The best lenses are all prime lenses. That means a single focal length. No.Zoom.At.All. They're really good when they provide the field of view and other characteristics you need. This is because they can be optimized to do one thing at one focal length. A good flat field 100mm macro lens is different from a good 85mm, 105mm, or 135mm portrait lens. But they are not very flexible, so you need a lot of them for various different things. Some are pretty good for not much money (e.g. EF 50mm f/1.8 STM @ $120). Others are incredibly good for a boatload of cash (e.g. EF 400mm f/2.8 L IS II @ $10K). Most fall somewhere in between.



Compared to their zoom lens counterparts, in addition to equal or better optical quality at a lower price prime lenses can also be smaller/lighter, have wider maximum apertures, and often still be much cheaper.


Short ratio zoom lenses, that is zoom lenses with a less than 3X difference between their longest and shortest focal length, can also be very good. But the best ones cost a lot.


When you move outside of the 3x limit is when image quality really starts to noticeably go down. Some 4-5X zoom lenses that fall entirely in the telephoto range can be pretty good. But when you start trying to design a lens that goes from wide angle to telephoto and covers a 5X-10X or more zoom range, that is when it really starts getting difficult to keep it affordable and manageable with regard to size and weight and still provide excellent image quality. You'll usually get better image quality and spend less buying something like an 18-55mm and a 55-250mm pair of zoom lenses than you would get with an 18-200mm 'all-in-one'.
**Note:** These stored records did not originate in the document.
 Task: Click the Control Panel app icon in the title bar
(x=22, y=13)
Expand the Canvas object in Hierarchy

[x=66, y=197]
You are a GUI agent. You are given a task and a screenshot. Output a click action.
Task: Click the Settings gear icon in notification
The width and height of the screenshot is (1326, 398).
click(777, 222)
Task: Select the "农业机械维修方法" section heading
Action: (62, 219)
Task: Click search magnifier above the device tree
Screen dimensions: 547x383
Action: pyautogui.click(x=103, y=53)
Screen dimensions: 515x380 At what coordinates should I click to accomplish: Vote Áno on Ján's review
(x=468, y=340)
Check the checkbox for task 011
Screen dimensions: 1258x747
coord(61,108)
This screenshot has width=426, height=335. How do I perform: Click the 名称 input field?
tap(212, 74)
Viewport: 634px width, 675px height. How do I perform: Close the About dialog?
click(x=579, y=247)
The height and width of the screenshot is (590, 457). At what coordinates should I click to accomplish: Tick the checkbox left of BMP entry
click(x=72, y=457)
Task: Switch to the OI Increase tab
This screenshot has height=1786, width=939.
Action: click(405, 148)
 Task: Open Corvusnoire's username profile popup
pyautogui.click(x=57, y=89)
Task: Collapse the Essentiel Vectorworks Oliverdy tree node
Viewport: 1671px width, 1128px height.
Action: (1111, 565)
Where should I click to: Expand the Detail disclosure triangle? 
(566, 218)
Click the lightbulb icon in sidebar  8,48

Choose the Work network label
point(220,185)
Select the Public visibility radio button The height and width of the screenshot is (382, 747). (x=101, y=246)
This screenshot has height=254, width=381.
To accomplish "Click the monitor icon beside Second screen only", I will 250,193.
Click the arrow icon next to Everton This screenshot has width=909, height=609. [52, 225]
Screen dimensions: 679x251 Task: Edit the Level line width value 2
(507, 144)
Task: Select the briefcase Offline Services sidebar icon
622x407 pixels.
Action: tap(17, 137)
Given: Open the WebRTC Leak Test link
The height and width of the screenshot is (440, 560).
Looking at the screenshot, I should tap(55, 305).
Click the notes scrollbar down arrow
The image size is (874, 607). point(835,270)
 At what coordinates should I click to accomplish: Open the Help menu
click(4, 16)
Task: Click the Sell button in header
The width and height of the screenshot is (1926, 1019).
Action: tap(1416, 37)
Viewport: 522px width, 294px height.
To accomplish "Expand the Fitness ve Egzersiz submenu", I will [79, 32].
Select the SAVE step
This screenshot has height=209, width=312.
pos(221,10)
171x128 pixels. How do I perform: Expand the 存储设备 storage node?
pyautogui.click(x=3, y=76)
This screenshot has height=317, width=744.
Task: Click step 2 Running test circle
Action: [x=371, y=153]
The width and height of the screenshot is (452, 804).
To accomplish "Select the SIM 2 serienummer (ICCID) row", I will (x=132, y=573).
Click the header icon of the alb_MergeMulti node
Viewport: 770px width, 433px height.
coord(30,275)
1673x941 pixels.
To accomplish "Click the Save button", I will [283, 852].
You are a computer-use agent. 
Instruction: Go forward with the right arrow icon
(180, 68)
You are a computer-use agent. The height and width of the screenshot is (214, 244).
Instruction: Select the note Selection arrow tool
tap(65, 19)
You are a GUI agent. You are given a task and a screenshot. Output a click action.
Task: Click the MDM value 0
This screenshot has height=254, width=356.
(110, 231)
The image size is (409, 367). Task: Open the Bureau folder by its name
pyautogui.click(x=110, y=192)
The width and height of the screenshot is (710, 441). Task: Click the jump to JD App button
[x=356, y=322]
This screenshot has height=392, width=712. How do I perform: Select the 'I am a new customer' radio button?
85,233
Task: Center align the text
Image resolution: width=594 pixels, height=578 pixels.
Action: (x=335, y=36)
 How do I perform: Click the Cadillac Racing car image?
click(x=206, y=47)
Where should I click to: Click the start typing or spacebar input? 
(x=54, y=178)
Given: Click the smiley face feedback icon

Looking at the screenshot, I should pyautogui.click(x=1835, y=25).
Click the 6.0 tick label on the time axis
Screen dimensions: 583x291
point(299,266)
¹ Sure, we can measure the T-stop (light transmission vs. the f-stop) of one lens versus the other. We can measure how each lens affects contrast and color. Back in the "dark ages" of the manual focus film era, theses were more important considerations. We couldn't alter the ISO or color response curves on every shot with a single roll of film. It took a LOT more work (i.e. time and money) in the darkroom to fine tune color, contrast, etc. than we can now do with raw digital data. Those very slight differences in transmission and color are now trivial to adjust after the image has been taken. On the other hand, digital sensors are a lot flatter than film and can resolve more detail at 35mm sizes than film can. We now expect tremendously more of our lenses in terms of resolution than we did back then. Most 35mm photos never got printed larger than 8x10 in the film era. Now we routinely look at everything we shoot under 100% pixel peeping viewing conditions that are equivalent to blowing it up to 60x40 (24MP on a 23" HD monitor).